Task prompt ::
Which lines of the data include the string "agent"? List them all.

Recorded data ::
......
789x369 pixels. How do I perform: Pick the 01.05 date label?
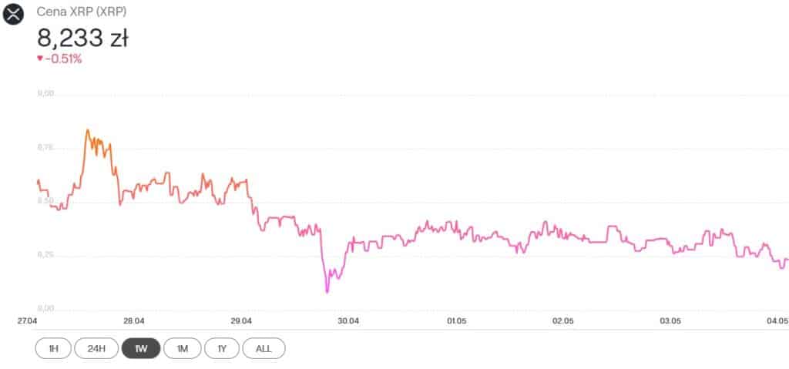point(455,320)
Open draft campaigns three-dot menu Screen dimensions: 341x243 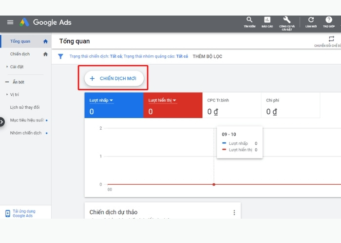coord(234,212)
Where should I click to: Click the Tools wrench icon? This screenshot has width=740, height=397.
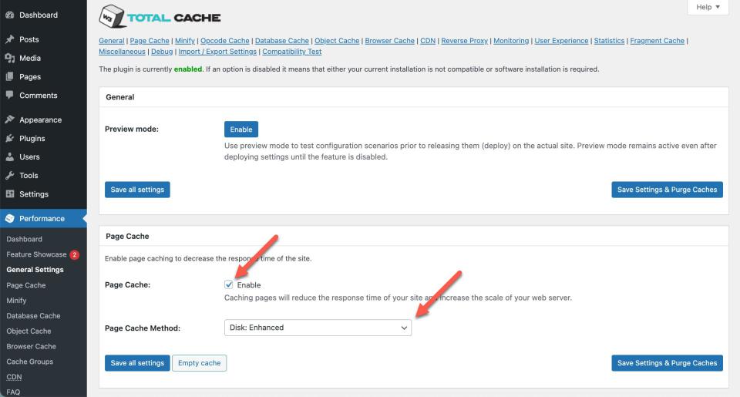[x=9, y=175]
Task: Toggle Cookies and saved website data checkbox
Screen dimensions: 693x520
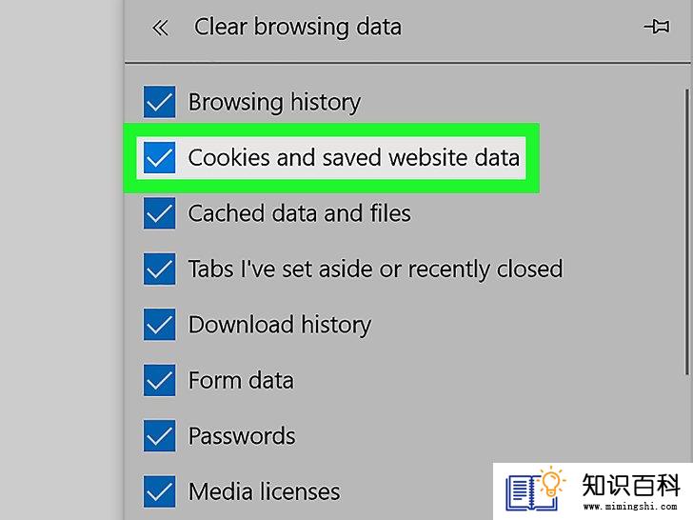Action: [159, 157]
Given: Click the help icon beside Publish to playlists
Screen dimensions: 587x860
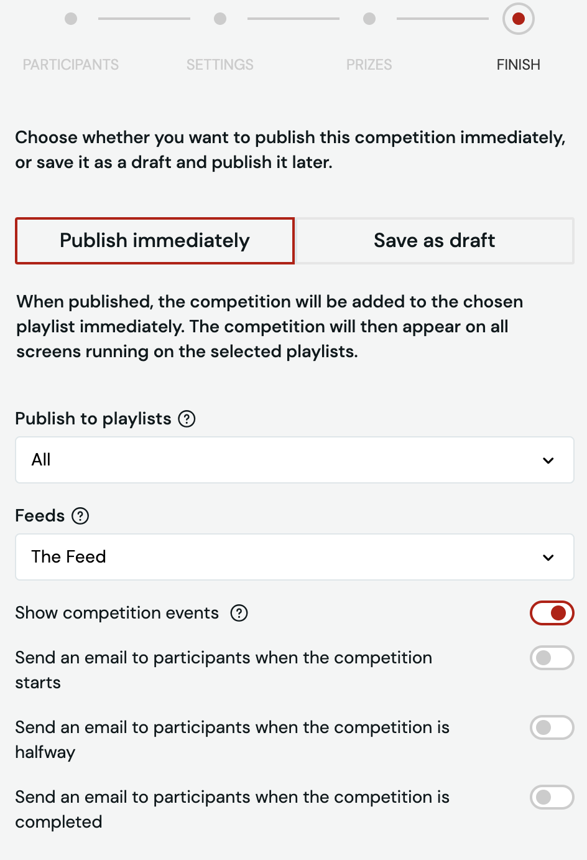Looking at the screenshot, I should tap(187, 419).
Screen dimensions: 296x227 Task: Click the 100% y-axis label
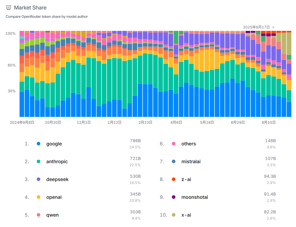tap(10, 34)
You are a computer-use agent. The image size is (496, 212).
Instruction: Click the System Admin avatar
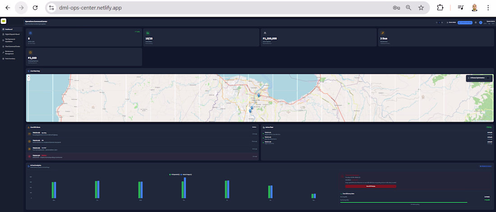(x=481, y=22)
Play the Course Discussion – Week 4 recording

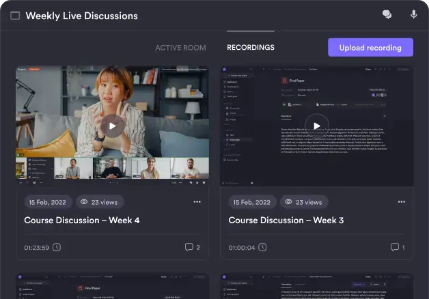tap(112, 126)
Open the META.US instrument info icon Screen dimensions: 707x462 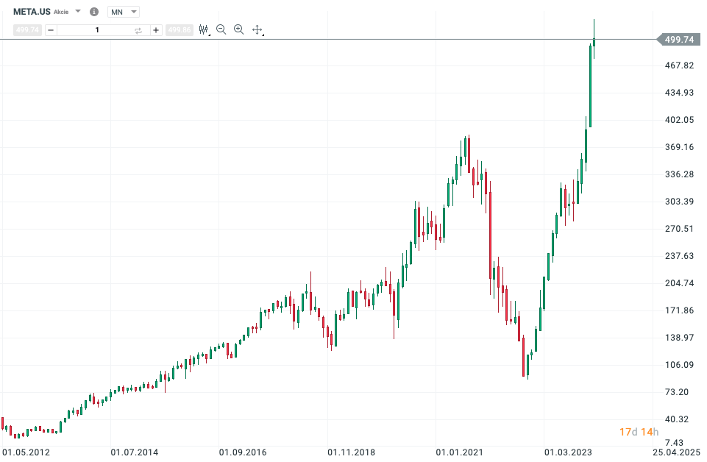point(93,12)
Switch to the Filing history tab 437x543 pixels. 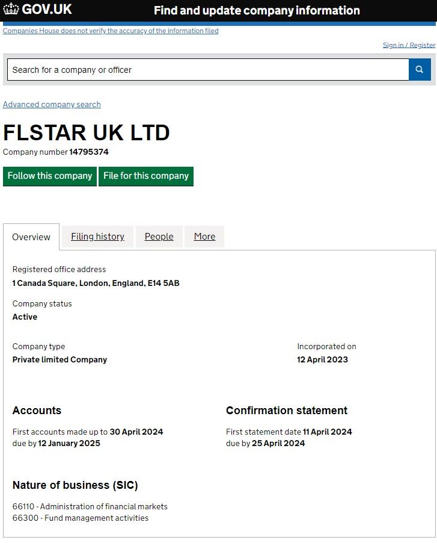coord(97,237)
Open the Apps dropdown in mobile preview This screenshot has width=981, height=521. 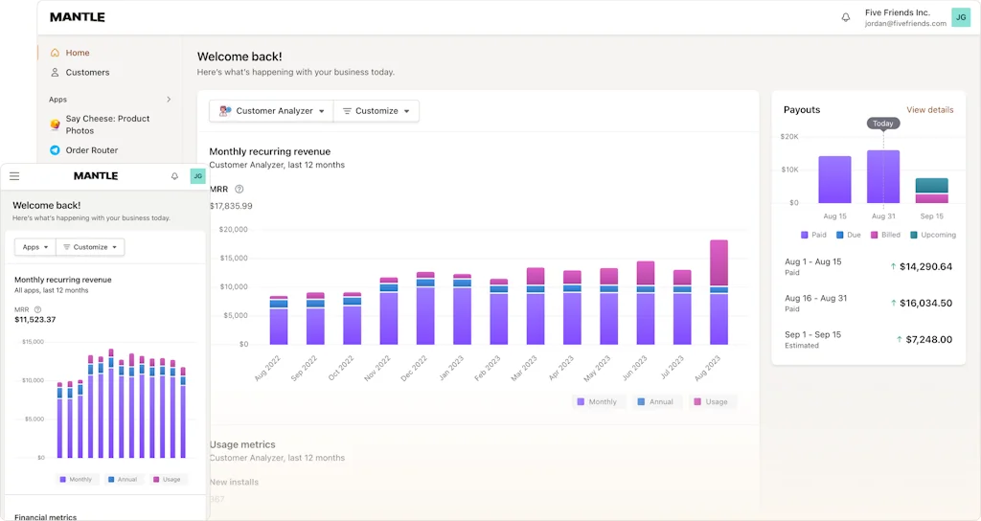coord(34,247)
......
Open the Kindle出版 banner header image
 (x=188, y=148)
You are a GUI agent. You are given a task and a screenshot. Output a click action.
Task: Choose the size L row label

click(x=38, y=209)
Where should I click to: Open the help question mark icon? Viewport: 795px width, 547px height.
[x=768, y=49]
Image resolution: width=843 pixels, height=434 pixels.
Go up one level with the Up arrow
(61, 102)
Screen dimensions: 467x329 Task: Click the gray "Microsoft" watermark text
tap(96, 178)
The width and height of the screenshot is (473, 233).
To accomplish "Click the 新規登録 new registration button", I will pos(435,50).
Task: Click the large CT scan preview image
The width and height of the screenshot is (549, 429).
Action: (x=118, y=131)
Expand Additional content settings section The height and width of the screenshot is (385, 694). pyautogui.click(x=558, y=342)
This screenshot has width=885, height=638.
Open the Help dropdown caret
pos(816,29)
......
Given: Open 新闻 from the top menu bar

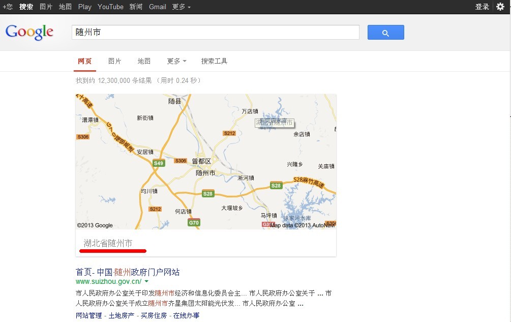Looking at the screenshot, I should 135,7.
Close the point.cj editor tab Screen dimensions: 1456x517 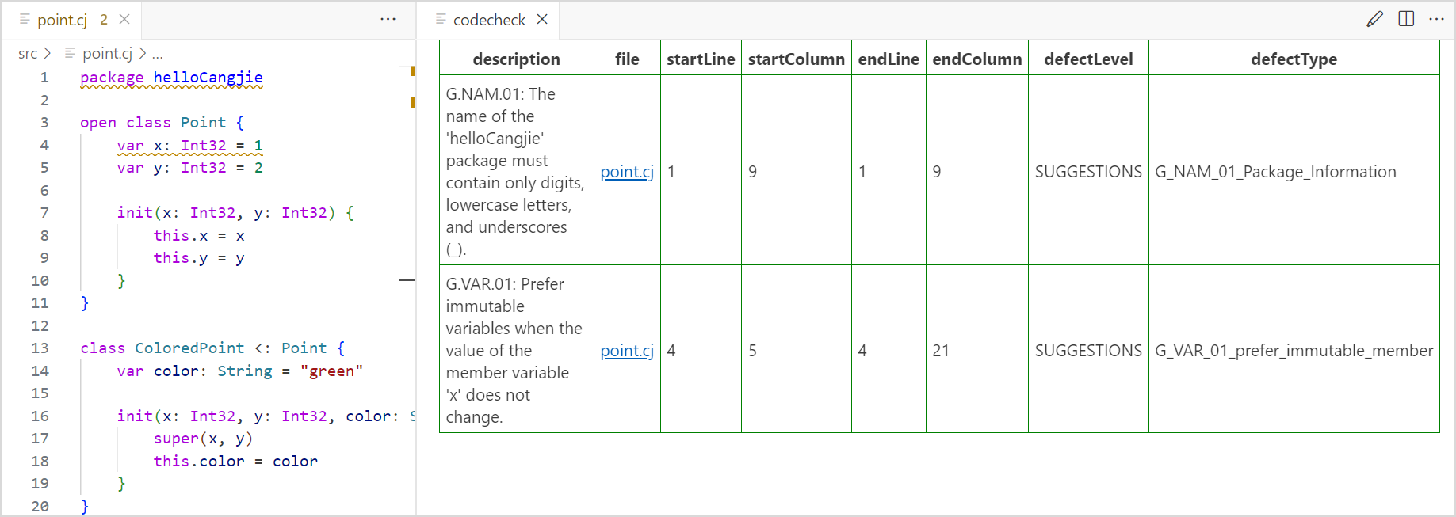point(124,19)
......
Written answer ::
You are a computer-use agent. The image size is (496, 212).
You are a GUI agent. You are given a task and a screenshot. Output a click action.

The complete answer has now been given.